The enhanced production of placental interleukin-1 during labor and intrauterine infection.

The purpose of this study was to determine the effect of labor and chorioamnionitis in interleukin-1 production by human placenta. We studied the activity of the placenta to produce interleukin-1 with an enzyme immunoassay by culturing tissue blocks. The placental tissue obtained after labor produced a larger amount of interleukin-1 than placental tissue obtained before labor.

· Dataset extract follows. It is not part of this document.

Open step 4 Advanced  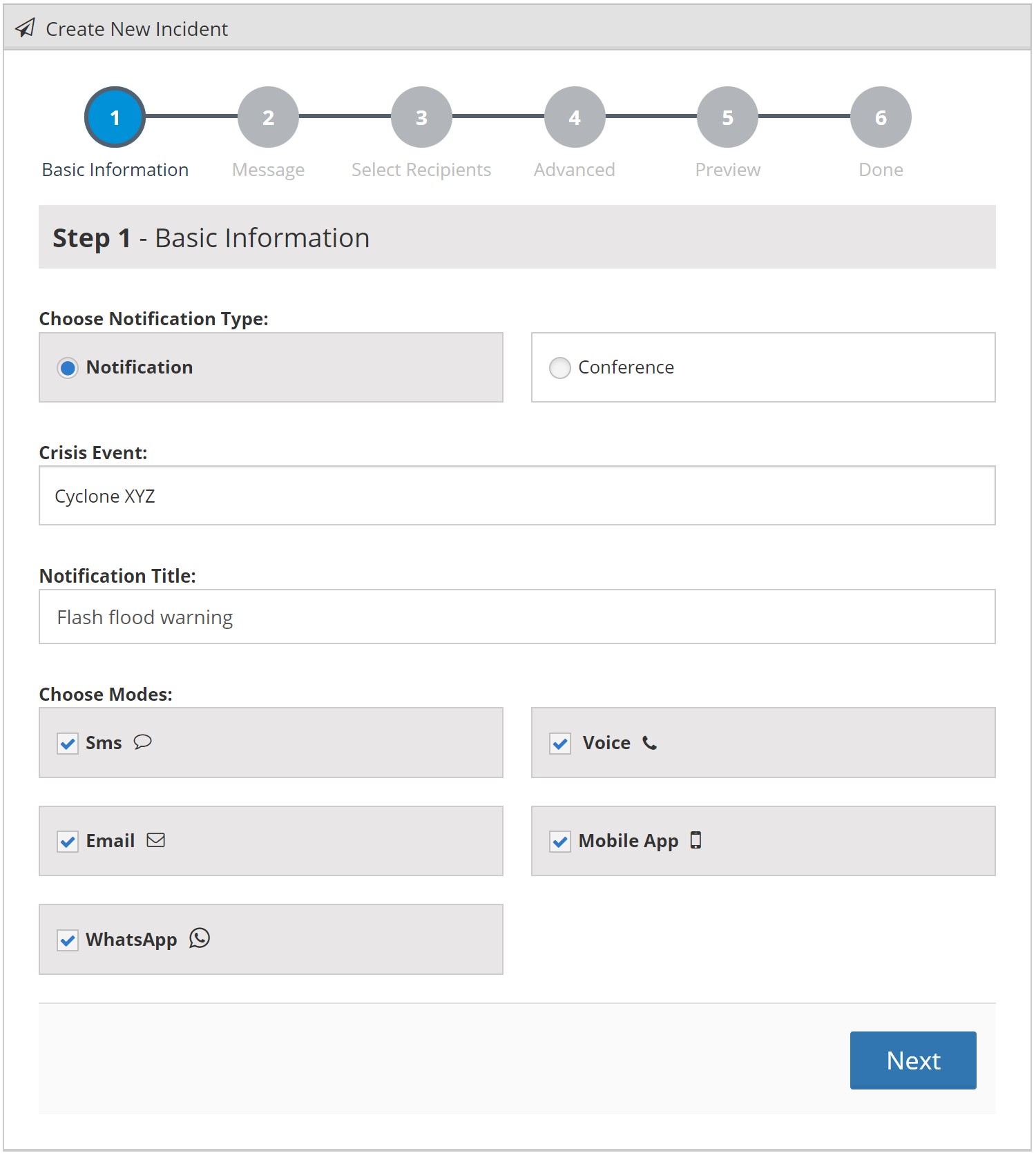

All the placental tissues produced more interleukin-1 beta than interleukin-1 alpha. The placentas with labor and chorioamnionitis produced about seventeenfold more interleukin-1 than placentas with labor only. We immunohistochemically identified interleukin-1--producing cells in the placenta and found that syncytiotrophoblasts produced both interleukin-1 alpha and interleukin-1 beta, while Hofbauer cells produced only interleukin-1 beta. In vitro analysis of the trophoblast activities to produce interleukin-1 revealed that microbial byproducts enhanced interleukin-1 production, possibly inducing accumulation of interleukin-1 receptor-positive cells at the sites of inflammation. In addition to stimulation of prostaglandin biosynthesis and labor, the placental interleukin-1 may act as an inflammatory mediator, leading to systemic and local changes at fetomaternal interface and activating fetomaternal immune systems against intrauterine infection.